Problem requirements
From the entries below, reproduce exactly the lines from the one with "Image resolution: width=643" through the one with "Click the Order Card link", both included, without images.

(Dataset items)
====================

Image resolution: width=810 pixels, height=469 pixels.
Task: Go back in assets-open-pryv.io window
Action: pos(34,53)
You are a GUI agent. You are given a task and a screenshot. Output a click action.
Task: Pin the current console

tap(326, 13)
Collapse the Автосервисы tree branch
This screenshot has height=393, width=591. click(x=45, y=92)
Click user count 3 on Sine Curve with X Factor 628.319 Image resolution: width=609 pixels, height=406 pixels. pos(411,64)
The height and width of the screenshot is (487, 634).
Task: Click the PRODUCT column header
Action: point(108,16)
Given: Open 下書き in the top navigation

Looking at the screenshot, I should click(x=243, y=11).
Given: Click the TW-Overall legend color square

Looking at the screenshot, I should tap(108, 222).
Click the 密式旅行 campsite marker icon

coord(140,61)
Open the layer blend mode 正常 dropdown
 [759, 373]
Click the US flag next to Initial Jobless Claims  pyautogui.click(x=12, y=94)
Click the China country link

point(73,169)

====================

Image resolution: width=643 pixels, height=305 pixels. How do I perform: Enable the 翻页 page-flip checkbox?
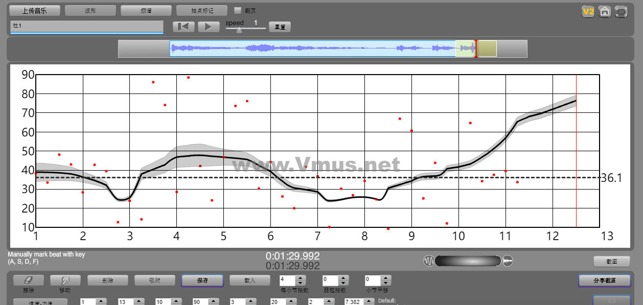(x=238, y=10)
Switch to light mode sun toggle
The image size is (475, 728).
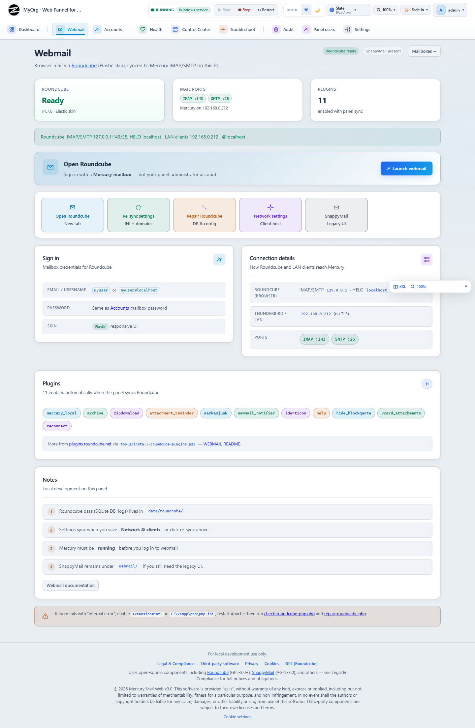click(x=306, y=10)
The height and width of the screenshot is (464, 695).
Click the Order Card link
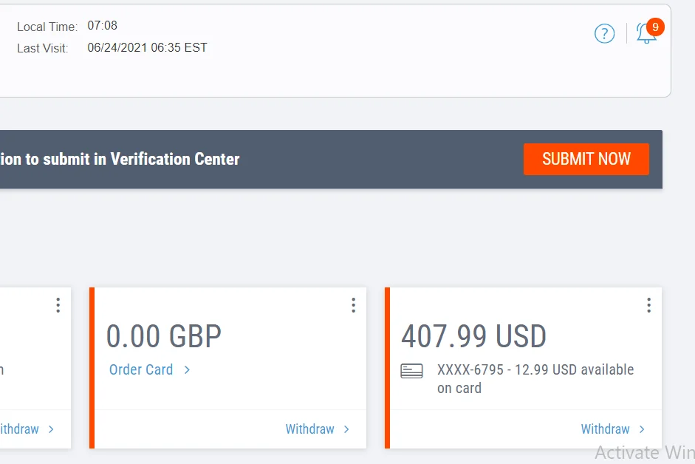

====================

Answer section
Image resolution: width=643 pixels, height=305 pixels. How do I perform: Enable the 翻页 page-flip checkbox?
(x=238, y=10)
Switch to light mode sun toggle
The image size is (475, 728).
click(x=306, y=10)
The height and width of the screenshot is (464, 695).
Click the Order Card link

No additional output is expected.